15 responses to “Chaenomeles japonica”

  1. Karen Vaughan

    In Chinese medicine the fruit is known as Mu gua, an herb that transforms dampness, relaxes the sinews, harmonizes the digestion and alleviates cramping especially for gastroenteritis or weakness in the lower extremities. It is sour and warm and has an affinity for the Liver and Spleen meridians. It is generally sliced, dried and simmered in a decoction along with Angelica sinensis and Paeonia alba roots.

  2. Beverley

    Chaenomeles japonica – Z5 – RHS Index of Garden Plants, Griffiths
    Chaenomeles japonica – Z5-9 – A-Z Encyclopedia of Garden Plants, Brickell, Cole, Zuk

  3. Debby

    Wow! What a pick-me-up! The contrast of the blue sky and the orange-red petals is exciting. The perfect focus on the foremost flowers is thrilling too. Beautiful. Thank you!

  4. Ron B

    I wonder about the identification given here. Looks like C. speciosa or perhaps C. X superba to me. C. japonica is “A small, spreading shrub with bright orange-flame flowers” (The Hillier Manual of Trees & Shrubs). While the orangeness of the flowers occurs in varying shades I think small, cupped flowers on a low shrub is supposed to be pretty consistent for this species – as it is seen in western gardens, anyway.

  5. Daniel Mosquin

    Possibly – perhaps Rosa will be able to supply the height of the plant and where the identification comes from.

  6. Douglas Justice

    Fabulous image, and not that it makes a difference to our appreciation of such beauty, but I suspect it is of Chaenomeles xsuperba, a hybrid of the Japanese C. japonica, and the showy Chinese quince, C. speciosa (there is another species of “Chinese quince” — C. cathayensis). In my experience, the flowers of Japanese quince are orange-red to pink–never this shade of brilliant, clear vermillion red.
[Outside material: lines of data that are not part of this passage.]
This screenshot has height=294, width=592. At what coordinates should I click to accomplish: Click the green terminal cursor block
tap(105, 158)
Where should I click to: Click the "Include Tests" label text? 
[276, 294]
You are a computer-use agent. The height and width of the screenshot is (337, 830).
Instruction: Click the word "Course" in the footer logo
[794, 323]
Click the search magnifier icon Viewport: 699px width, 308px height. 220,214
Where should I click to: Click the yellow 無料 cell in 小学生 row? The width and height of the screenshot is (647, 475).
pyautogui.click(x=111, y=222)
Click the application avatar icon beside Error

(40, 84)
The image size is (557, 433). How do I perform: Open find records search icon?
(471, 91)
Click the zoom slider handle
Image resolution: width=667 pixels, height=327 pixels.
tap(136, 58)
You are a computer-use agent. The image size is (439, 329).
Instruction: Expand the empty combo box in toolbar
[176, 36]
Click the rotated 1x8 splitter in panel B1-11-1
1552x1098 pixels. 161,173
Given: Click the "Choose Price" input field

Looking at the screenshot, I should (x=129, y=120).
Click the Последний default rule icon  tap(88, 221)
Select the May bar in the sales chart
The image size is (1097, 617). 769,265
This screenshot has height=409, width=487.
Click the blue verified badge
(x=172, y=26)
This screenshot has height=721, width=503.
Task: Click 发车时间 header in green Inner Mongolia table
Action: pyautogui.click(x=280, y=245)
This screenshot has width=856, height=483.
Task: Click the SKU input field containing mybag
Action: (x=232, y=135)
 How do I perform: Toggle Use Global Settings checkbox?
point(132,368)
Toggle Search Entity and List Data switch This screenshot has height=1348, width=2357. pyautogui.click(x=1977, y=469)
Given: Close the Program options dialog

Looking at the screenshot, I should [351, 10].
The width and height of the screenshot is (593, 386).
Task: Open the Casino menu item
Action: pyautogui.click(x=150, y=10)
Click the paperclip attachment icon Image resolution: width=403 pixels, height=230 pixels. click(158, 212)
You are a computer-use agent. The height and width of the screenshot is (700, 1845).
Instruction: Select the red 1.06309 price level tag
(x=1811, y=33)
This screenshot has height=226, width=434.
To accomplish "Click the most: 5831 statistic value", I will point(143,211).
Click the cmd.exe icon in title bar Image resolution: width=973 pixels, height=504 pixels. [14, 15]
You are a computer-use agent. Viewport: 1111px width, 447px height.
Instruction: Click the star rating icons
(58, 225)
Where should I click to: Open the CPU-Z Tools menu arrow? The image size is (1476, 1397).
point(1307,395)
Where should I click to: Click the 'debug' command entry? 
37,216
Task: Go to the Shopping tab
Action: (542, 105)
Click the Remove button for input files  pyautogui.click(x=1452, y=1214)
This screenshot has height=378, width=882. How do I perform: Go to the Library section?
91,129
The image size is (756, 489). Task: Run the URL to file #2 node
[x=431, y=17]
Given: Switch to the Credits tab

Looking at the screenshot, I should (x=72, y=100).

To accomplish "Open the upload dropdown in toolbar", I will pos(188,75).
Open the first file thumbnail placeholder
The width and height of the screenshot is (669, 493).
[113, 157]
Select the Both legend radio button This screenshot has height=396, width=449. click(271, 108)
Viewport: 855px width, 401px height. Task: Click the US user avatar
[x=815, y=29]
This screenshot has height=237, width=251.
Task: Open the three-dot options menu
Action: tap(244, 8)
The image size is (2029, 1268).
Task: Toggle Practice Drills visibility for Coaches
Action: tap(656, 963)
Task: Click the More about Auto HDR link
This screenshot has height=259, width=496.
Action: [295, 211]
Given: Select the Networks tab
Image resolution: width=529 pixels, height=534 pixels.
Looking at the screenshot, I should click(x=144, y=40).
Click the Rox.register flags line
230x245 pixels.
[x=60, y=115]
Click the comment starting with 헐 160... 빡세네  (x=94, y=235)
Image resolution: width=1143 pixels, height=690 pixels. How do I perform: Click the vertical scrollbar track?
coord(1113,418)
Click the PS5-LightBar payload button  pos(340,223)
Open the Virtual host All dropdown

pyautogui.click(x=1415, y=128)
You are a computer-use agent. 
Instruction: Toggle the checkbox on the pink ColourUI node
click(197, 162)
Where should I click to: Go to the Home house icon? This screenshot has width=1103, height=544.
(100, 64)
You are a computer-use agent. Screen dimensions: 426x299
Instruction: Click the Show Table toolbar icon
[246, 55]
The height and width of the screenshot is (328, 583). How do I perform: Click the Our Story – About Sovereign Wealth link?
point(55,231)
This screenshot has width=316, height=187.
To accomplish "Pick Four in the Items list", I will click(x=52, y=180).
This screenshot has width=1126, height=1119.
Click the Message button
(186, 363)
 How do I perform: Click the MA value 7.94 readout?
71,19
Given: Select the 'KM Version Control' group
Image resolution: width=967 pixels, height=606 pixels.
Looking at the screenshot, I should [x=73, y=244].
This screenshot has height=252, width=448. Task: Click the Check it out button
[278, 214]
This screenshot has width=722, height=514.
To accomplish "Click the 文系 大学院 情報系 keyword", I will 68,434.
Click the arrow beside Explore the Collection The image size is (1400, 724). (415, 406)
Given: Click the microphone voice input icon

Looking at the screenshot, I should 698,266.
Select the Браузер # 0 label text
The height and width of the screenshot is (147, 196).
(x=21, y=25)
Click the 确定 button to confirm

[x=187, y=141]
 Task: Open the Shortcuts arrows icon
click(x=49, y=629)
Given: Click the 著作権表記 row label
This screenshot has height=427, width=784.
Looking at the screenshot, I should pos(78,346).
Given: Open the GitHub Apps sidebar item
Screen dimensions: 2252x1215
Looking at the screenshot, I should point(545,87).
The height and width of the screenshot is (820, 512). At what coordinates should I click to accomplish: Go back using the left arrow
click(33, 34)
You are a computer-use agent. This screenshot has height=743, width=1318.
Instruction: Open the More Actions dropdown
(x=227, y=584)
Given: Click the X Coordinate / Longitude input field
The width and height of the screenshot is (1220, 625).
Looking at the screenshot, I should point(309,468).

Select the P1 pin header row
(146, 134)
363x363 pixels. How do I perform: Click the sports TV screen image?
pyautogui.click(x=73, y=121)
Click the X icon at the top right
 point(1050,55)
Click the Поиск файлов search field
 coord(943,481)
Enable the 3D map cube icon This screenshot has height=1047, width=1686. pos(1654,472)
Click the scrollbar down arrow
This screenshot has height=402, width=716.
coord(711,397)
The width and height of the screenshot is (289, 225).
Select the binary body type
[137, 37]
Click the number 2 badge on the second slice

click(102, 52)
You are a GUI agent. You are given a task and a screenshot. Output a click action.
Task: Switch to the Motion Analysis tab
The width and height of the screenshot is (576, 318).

    The differences between the species are superficially slight. The showy Chinese quince is much larger (2-4 m vs. 1 m for C. japonica). The hybrid is intermediate in size. Look for woolly new shoots on C. japonica and short hairs on the hybrid and occasionally on C. speciosa.

  7. Daniel Mosquin

    Knowing that some cameras supersaturate reds, I’d prefer to have the other information before making any change.

  8. fotrristi

    Great colours!! Fantastic composition. The problem with names are a hassle. You can buy a plant with one name and it turns out to be something totally different. It has happened to me more than once. It’s still a beautiful picture, whatever species, sort or hybrid it will turn out to be! A photo to be proud of!

  9. mr.shep

    I am not so sure this is not a Chaenomeles japonica.
    I see the pink in the backside of the petals and I see
    the orange in the interior of the petals. I agree red
    forms are hard to get right as either the shade of red
    comes out too dark, some people like to color enhance
    a red flowered plant or the red is too light in color.
    Sometimes we get too caught up in sizing as this
    plant will grow taller here in full sun than it will
    in partial shade here and in Japan. A 3 1/2 foot
    tall plant in 20 years in the ground is still a dwarf
    when left alone. Some people will prune these to
    2 feet tall and keep them that height hoping to
    achieve more dense flowering in the japonica
    forms.
    Below is quick link to a few from a Japanese web
    site.
    Japanese Quince.
    If we look at this link below we will see a
    close resemblance to the above BPotD photo.
    Chaenomeles japonica

  10. Rosa

    Hi Daniel,
    I’m proud to have a photo here again, thank you. I´m not an expert on plants, all my identification can be Wrong although I try my best to be certain when I do one.

  11. Daniel Mosquin

    Hi Rosa, no worries. It has prompted a good discussion to learn from, so there is a real benefit to not being certain!

  12. Joan Grocott

    I planted a Chaenomeles Japonicia 3 years ago in a sunny position but it has never flowered – can you advise

  13. steve knight

    my plant is very healthy with bright green leaves but hardly ever bears any flowers. it on a nirth wall i.e never gets any sun and th soil is acidic. a nearby hydrangia(same horth wall) flowers prolifically with dep blue blooms.
    could thr problem be an excess of nitrogen in the soil and if this is th problem what is th e remedy

  14. Mary Ann, in Toronto

    Thanks for the link to “Earth as Art” — some of those images are breathtaking.

  15. arabel

    “..although it is also often called ‘japonica’ or Japanese quince, most of the popular cultivars are hybrids of the Chinese flowering quince, C.speciosa, and C.x super,….” (Steve Whysall – Vancouver Sun)
    In nanjin,China, every year, early March, people rush to mok-sou-wu,lake to appreciate ten thousands plants of blooming blossoms of 48 species.
    Quince been cut in vase for students to do painting in Chinese media in Coquitlam this March too.